Shelters are exepmt from the spay and neuter requirement. 

Under the ordinance, permits are needed to sell dogs and cats in public places for all but government agencies or non-profit animal rescue organizations, but no permit fee is listed. Finally, the ordinance prohibits using dogs and cats as prizes or inducements to enter contests or businesses and to sell or give animals to minors without written permission from parents or guardians. Owners get 30 days to correct violations by paying a penalty that doubles the fee, bringing the license for an unaltered animal to $200 and the fee for an unpermitted litter to $400. Permits can be revoked for violation. Half of the money collected as permit fees will be deposited in a spay and neuter fund.

Along with breeders and exhibitors, the ordinance will adversely affect those who take care of feral cat colonies or feed stray animals in their neighborhoods. If they feed animals for more than 15 days, these people will be responsible for trapping and sterilizing the animals, an expensive proposition for caretakers who finance their own Good Samaritan projects.
****************************************
_Tasks to perform_
1 – Copy the passage on the pet ordinance word for word, from "Under the ordinance, permits" up to and including "and neuter fund.".
2 – Continue the passage on the pet ordinance, starting right after its last sentence.
The listing plays no part in your work.
****************************************
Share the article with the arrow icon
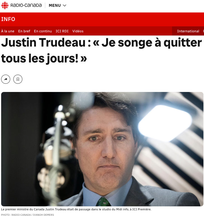This screenshot has width=204, height=216. pyautogui.click(x=6, y=79)
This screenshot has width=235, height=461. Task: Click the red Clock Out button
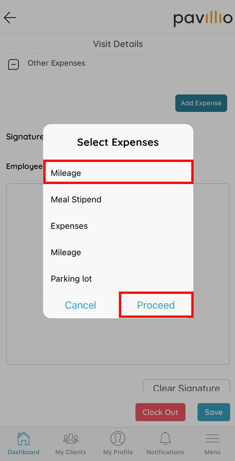[x=160, y=412]
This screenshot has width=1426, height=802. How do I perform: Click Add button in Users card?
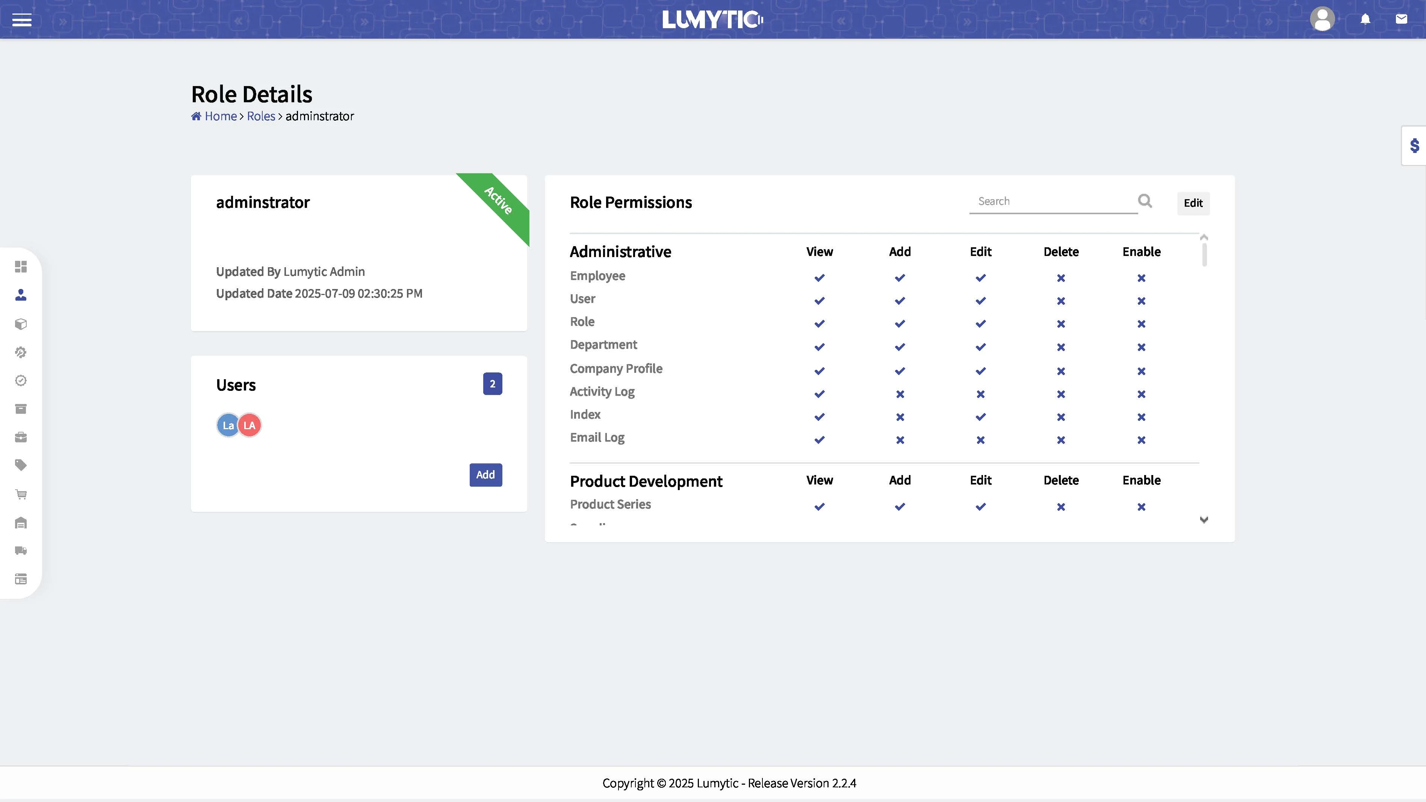click(485, 475)
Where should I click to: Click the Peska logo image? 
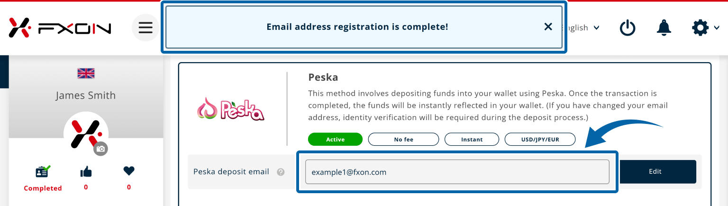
****************************************
_Exercise results_
1 –
Under the ordinance, permits are needed to sell dogs and cats in public places for all but government agencies or non-profit animal rescue organizations, but no permit fee is listed. Finally, the ordinance prohibits using dogs and cats as prizes or inducements to enter contests or businesses and to sell or give animals to minors without written permission from parents or guardians. Owners get 30 days to correct violations by paying a penalty that doubles the fee, bringing the license for an unaltered animal to $200 and the fee for an unpermitted litter to $400. Permits can be revoked for violation. Half of the money collected as permit fees will be deposited in a spay and neuter fund.

2 –
Rationale

Echoing the claims of Senator Herschel Rosenthal's failed effort to impose a state-wide spay-neuter requirement, proponents of the LA bill allege that such an ordinance has worked in other places, but the record shows otherwise. The number of licenses have declined in San Mateo, the state's first jurisdiction to pass breeding restrictions.

"In fact, existing LA law already has fees and restrictions equal to or higher than the cited localities," reported Sharon Coleman of The Animal Council. "In both San Mateo and Santa Cruz counties, there have been unexplained but unprecedented decreases in the numbers of dogs licensed after ordinances were implemented in only parts of the counties."

In addition to the license decline, San Mateo County actually experienced an initial increase in euthanasia in the parts of the county covered by the ordinance, an increase they tried to hide in the overall decline of shelter deaths in the whole county.

Coleman, an attorney specializing in animal law, said that the San Mateo license figures were apparently inflated; instead of the 50,000 licenses reported to the state's Department of Public Health Services for 1997, the actual count was 40,285. For 1998-99, the number dropped to 36,023, a dramatic decline from the 48-51 thousand range of the past two decades.

Santa Cruz experienced a similar drop from 8841 licensed dogs in 1991 to 6751 in 1997.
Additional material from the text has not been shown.